Intracellular Signaling Pathways that Regulate Macrophage Chemokine Expression in Response to Mycobacterium abscessus.
10.4167/jbv.2012.42.2.121
- Author:
Tae Sung KIM
1
;
Hye Mi LEE
;
Heekyung YOO
;
Young Kil PARK
;
Eun Kyeong JO
Author Information
1. Department of Microbiology, College of Medicine, Chungnam National University, Daejeon, Korea. hayoungj@cnu.ac.kr
- Publication Type:Original Article
- Keywords:
Mycobacterium abscessus;
CCL2;
CXCL2;
TLR;
MyD88
- MeSH:
Chemokines;
Humans;
Luciferases;
Macrophages;
Mycobacterium;
NF-kappa B;
p38 Mitogen-Activated Protein Kinases;
Protein Kinases;
Reactive Oxygen Species;
Toll-Like Receptors;
Tuberculosis
- From:Journal of Bacteriology and Virology
2012;42(2):121-132
- CountryRepublic of Korea
- Language:English
-
Abstract:
Mycobacterium abscessus (Mabc) is an emerging human pathogen. Less is known about the host immune response to Mabc than to M. tuberculosis. Here, we examined the intracellular signaling pathways that govern the expression of chemokines including (C-C motif) ligand 2 (CCL2) and (C-X-C motif) ligand 2 (CXCL2) in macrophages after infection with Mabc. Specifically, Mabc triggered the generation of reactive oxygen species (ROS) and the production of CCL2 and CXCL2 in murine bone marrow-derived macrophages (BMDMs). Mabc-induced CCL2, but not CXCL2, was dependent on the generation of ROS. Toll-like receptor (TLR) 2, MyD88, but not TRIF, was required for Mabc-induced CCL2 and CXCL2 expression.

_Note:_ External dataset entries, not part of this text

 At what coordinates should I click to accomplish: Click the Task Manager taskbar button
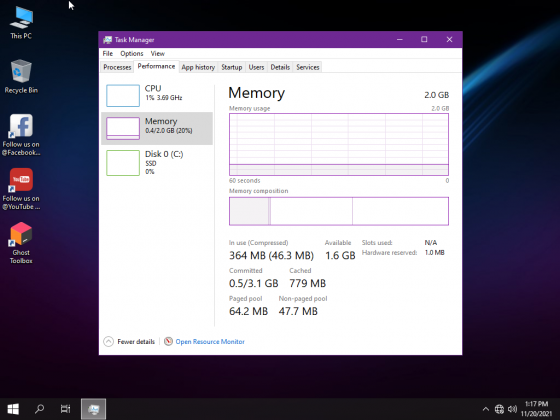click(94, 409)
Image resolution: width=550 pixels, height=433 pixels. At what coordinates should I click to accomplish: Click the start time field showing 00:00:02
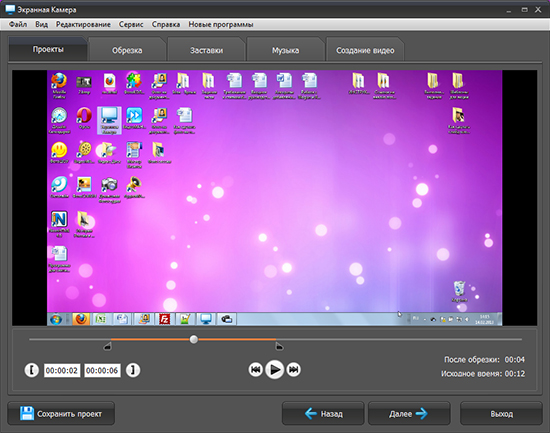coord(62,371)
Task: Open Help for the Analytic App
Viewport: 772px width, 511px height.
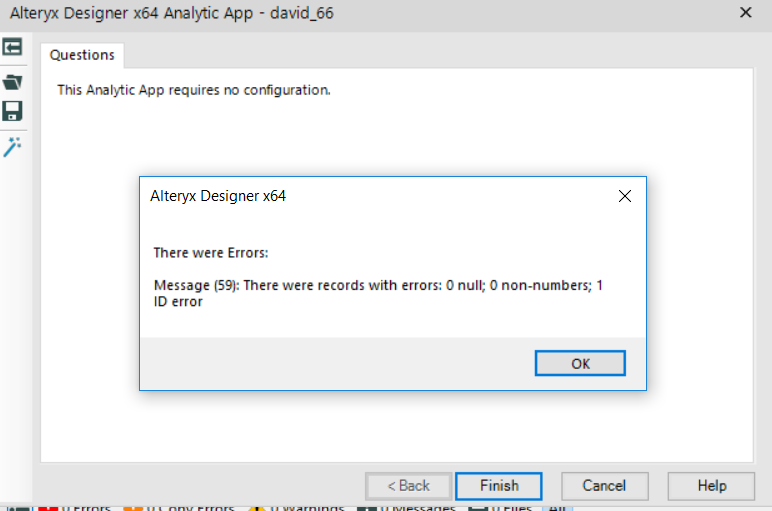Action: [x=712, y=486]
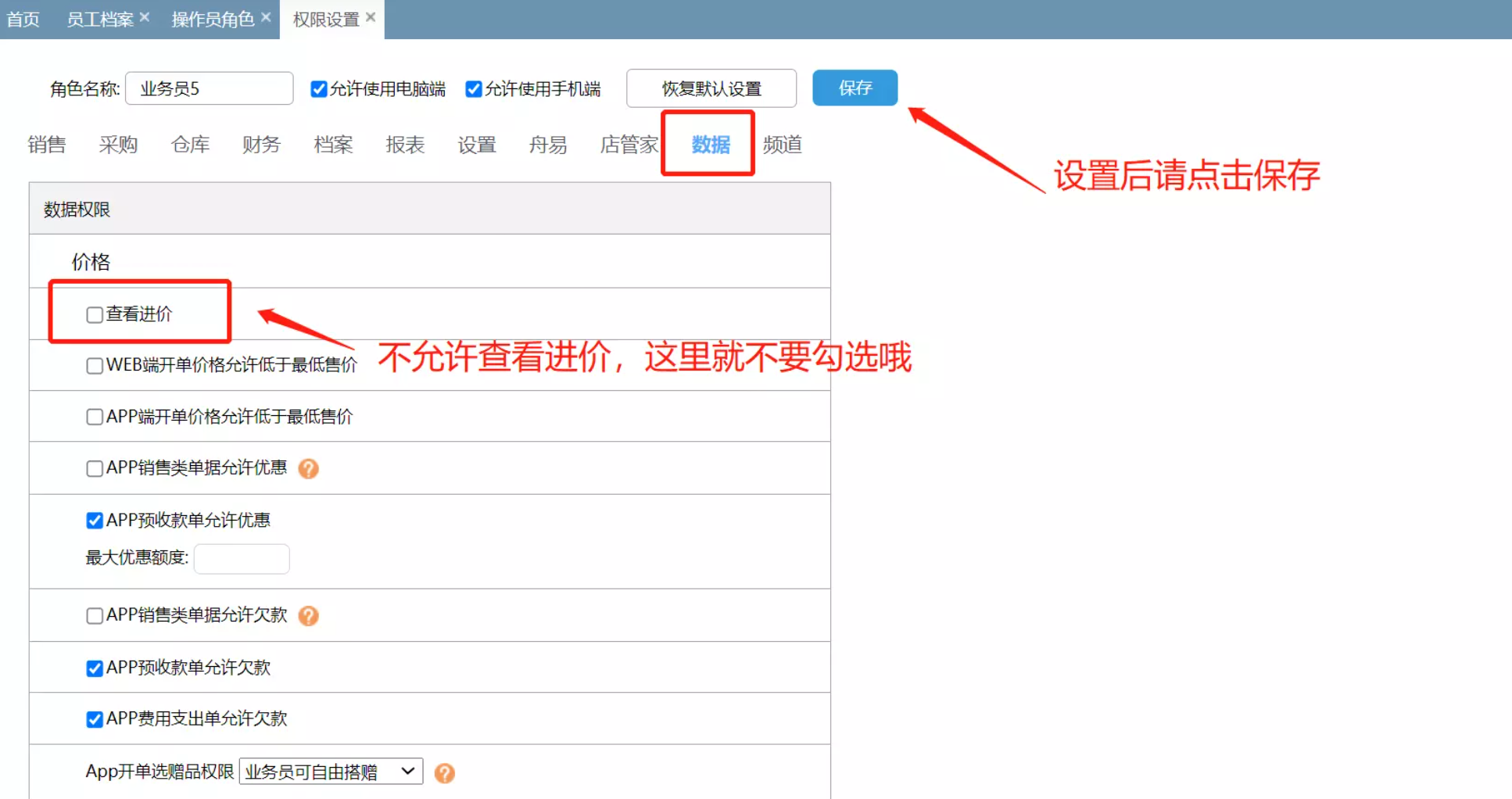Close the 操作员角色 tab
The height and width of the screenshot is (799, 1512).
click(x=266, y=17)
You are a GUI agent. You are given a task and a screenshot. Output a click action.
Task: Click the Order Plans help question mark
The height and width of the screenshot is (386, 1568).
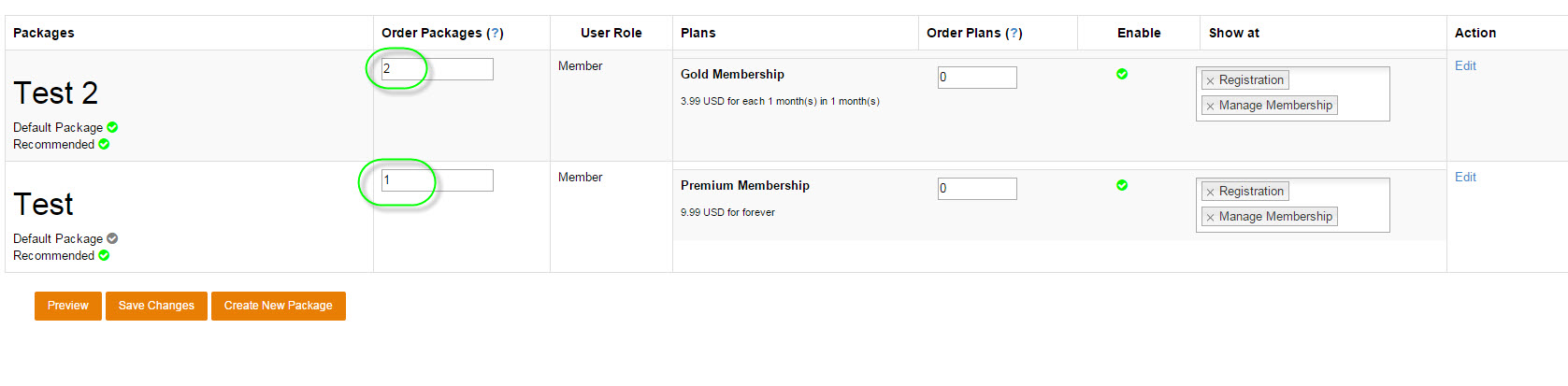click(1014, 34)
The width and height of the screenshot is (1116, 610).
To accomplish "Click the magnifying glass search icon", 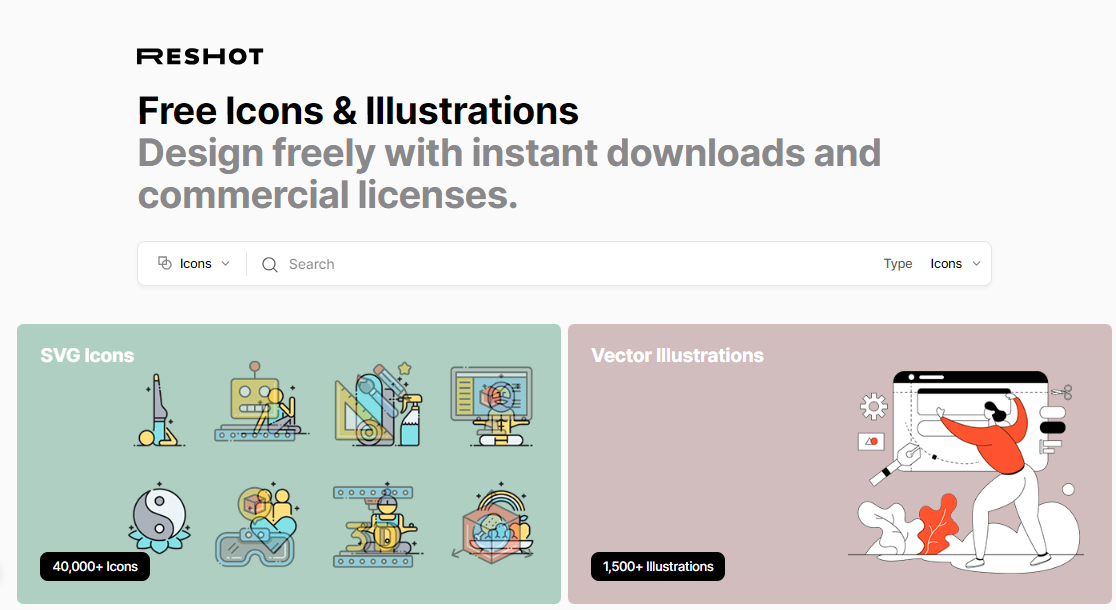I will tap(269, 265).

Additionally, Mabc infection significantly induced nuclear factor (NF)-kappaB nuclear translocation and luciferase activity. The activation of NF-kappaB was required for Mabc-induced CCL2, but not CXCL2 expression. Moreover, Mabc-induced ROS generation was required for NF-kappaB activation. Treatment of BMDMs with Mabc rapidly induced the activation of mitogen-activated protein kinase (MAPKs) pathways. Interestingly, CCL2 expression was dependent on the activation of JNK and ERK1/2 pathways, whereas it was negatively regulated by the p38 MAPK pathway. In contrast, Mabc-dependent CXCL2 expression was not regulated by MAPK pathways. These data suggest that intracellular ROS generation is required for innate and inflammatory responses during Mabc infection of macrophages.